(no title)
SenHeng | 2 months ago
I’ve been on a Ghibli binge this week because my wife can’t believe that I’ve never watched any of their films so we’ve watched 1 a day. I wasn’t intentionally avoiding them, they just didn’t seem interesting based on the few clips I’ve seen. Having watched a few, my opinion is unchanged. I enjoyed them, I just don’t ‘get’ the craze.
While the films are generally beautifully animated, I simply couldn’t get into the stories nor understand why they’re so highly acclaimed. I say this as an anime fan and a fairly typical otaku.
The stories don’t really have a proper conclusion, it’s often a pattern of a thing happened, let’s undo the thing, life goes on.
The Japanese voice acting is often quite bad as Miyazaki seems to have a very thing against using professional voice actors.
The music’s cool though.
- Nausica
- Raputa
- Totoro
- Mononoke
- Spirited away
- Howl
NalNezumi|2 months ago
>The stories don’t really have a proper conclusion, it’s often a pattern of a thing happened, let’s undo the thing, life goes on.
One could say this about Ghost in the Shell, Akira, and even Evangelion too.
I personally think that Ghibli is popular because it gives a sense of nostalgia, a beautiful depiction of nature and it feels alive because the care that goes in to the background and background characters movement.
It feel less like a theater, a story crafted to entertain, and more just like a snapshot of life of someone/something that will go on after the movie ends.

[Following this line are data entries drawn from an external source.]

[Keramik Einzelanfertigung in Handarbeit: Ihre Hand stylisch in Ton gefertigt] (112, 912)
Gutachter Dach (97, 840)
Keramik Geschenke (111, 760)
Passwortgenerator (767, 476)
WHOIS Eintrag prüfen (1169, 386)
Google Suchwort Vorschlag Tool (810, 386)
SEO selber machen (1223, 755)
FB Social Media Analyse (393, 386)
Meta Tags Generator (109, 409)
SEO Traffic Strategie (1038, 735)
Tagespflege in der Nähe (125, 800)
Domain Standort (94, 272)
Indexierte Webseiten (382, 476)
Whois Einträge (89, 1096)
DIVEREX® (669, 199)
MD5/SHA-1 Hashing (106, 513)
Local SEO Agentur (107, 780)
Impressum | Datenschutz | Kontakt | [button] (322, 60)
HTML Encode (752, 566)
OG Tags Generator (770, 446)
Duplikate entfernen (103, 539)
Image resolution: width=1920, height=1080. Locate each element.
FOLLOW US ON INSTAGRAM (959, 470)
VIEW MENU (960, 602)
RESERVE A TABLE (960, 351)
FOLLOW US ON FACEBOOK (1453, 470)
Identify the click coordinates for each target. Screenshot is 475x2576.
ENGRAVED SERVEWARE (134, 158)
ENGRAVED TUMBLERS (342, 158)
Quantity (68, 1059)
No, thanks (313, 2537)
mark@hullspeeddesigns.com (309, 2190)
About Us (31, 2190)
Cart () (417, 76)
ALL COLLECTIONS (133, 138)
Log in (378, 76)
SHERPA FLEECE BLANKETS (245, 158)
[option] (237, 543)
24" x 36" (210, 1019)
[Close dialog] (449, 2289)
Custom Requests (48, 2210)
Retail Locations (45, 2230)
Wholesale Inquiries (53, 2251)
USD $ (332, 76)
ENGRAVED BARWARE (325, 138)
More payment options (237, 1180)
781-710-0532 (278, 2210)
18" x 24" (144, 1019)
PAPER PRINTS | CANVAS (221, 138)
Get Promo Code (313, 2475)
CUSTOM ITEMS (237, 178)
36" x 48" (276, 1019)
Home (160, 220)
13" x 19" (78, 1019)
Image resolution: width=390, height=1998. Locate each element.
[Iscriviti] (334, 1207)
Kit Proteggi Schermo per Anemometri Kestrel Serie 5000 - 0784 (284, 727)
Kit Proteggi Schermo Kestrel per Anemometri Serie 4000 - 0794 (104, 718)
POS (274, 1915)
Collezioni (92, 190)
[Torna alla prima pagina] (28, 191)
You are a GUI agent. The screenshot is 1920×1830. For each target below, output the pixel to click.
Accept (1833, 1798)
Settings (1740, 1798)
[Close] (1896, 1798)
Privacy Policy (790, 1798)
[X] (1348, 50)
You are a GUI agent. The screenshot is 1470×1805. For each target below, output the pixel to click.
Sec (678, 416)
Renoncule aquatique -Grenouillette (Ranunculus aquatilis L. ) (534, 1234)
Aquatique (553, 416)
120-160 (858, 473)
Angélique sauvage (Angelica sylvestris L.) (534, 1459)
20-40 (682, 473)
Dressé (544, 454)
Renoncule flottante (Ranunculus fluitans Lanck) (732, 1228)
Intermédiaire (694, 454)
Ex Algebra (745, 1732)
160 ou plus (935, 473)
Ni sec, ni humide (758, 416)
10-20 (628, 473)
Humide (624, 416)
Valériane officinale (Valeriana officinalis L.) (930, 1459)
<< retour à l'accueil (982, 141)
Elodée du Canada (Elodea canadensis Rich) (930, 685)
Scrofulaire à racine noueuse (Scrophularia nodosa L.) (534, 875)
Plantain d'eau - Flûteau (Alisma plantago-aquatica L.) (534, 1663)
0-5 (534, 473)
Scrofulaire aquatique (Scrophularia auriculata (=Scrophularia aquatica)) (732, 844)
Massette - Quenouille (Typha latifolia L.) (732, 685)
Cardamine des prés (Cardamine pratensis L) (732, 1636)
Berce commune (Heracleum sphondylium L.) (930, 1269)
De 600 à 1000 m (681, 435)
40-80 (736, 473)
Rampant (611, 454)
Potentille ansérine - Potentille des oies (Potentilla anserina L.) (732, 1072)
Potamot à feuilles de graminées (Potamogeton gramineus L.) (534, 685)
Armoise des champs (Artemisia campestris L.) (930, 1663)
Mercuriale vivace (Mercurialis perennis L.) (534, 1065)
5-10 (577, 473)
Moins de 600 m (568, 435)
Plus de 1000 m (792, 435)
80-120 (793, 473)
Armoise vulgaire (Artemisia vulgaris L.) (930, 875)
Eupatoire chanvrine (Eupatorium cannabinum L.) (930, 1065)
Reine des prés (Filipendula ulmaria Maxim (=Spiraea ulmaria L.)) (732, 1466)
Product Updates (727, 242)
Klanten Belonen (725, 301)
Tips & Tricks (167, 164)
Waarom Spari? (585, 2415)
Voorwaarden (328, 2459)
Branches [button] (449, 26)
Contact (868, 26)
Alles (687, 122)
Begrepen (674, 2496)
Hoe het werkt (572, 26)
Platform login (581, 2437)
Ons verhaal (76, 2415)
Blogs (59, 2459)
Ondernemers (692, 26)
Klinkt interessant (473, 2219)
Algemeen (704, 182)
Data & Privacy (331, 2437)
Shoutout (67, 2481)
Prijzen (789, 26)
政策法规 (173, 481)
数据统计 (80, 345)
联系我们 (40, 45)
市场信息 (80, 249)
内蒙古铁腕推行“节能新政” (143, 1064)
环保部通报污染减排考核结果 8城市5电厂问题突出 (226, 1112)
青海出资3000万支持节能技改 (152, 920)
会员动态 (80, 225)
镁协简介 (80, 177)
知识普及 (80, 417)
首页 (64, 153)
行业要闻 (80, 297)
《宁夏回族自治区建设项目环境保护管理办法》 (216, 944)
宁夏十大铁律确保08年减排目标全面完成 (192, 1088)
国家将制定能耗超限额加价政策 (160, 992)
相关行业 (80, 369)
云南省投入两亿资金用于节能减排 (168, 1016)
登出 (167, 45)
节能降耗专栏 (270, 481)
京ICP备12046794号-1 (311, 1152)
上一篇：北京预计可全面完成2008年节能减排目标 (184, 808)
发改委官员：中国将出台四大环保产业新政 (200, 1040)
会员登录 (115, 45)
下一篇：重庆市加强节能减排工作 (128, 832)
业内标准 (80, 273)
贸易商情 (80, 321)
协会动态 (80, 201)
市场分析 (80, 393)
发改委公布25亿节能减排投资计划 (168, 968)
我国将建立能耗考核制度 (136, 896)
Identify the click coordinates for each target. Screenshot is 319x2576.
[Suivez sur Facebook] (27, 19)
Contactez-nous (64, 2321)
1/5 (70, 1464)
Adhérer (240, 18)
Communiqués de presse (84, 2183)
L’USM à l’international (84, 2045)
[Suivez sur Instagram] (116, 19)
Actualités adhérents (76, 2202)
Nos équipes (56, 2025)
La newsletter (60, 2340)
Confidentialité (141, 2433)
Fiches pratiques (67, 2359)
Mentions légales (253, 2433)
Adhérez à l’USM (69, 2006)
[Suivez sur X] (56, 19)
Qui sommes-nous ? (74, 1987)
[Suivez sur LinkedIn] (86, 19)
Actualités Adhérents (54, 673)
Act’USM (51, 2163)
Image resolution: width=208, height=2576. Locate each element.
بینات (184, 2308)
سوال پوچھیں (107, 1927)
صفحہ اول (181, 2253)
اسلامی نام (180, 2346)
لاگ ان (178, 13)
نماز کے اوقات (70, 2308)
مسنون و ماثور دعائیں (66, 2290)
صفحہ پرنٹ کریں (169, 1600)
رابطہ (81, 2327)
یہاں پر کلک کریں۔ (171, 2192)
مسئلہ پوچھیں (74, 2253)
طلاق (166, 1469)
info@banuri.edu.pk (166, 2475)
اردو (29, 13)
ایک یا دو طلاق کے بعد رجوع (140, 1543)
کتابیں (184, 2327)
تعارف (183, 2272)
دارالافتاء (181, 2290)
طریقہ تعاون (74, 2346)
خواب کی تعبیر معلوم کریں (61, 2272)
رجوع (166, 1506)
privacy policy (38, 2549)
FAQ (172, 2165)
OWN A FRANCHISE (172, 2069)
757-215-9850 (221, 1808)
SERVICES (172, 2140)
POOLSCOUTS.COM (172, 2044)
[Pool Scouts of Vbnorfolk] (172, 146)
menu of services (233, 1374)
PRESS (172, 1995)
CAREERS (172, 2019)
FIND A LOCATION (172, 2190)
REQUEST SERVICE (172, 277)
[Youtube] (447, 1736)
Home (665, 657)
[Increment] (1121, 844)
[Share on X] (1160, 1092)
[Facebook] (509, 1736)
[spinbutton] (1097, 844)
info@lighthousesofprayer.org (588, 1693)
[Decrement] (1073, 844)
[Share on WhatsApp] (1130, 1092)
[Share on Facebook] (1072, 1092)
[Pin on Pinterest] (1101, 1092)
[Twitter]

Also as for music. If you watched the American version, they've actually changed many scenes and added additional music. Disney said that American populace couldn't watch a scene where no music is present for happens for more than 3 min so they had to add some extra music. [1]
[1] https://youtu.be/jM6PPxN1xas?si=pqBBNhnKtujxs4kt
SenHeng|2 months ago
That’s definitely something I felt the whole time. They’re anime for non-anime fans.
Story-wise, Gits and Akira do have a kind of logical story progression. I don’t understand Eva too. Cool visuals though.
Let’s take Princess Mononoke as an example. The Main Character goes west in search for something, discovers a Japanese Industrial Revolution underway led by some lady Eboshi. Eboshi and tall shoes guy kill a god, causing massive death and destruction, but they returned the god’s head at the end and suddenly everything is forgiven. Mononoke’s adopted mom is dead, several tribes of boars are dead, thousands of people are dead, the industrious village is destroyed and large numbers of their inhabitants sent to die in an ambush by their own boss but it’s all OK, because the people that started it ended it by returning something they stole. What?
Similar thoughts for Raputa and Howl.
stryan|2 months ago
For a practical advice, I'd suggest watching either The Wind Rises (if you want strictly Miyazaki) or Only Yesterday (if any Ghibli is fine) next. Neither will have the strict conclusion that you are looking for, but they both are more "adult" films that are similar to Western dramas so you might find your brain is more accepting of that. At the very least you might find them more relatable than his other films and their child protagonists; I think The Wind Rises should speak well to any tech worker these days.
For less useful advice: it wasn't until I had an apartment high enough that I could see the skyline over the trees did I begin to understand why artists painted clouds the colors they did[2]. All art is holding a mirror up to nature, sometimes you gotta touch grass before you can get it.
[0] https://en.wikipedia.org/wiki/Kish%C5%8Dtenketsu
[1] Castle in the Sky and Porco Rosso are my favourite Ghibli films, but Totoro I think is the greatest children's movie of all time and one of the few films capable of reminding someone what being a child is really like. I never got into Spirited Away or Howls Moving Castle though.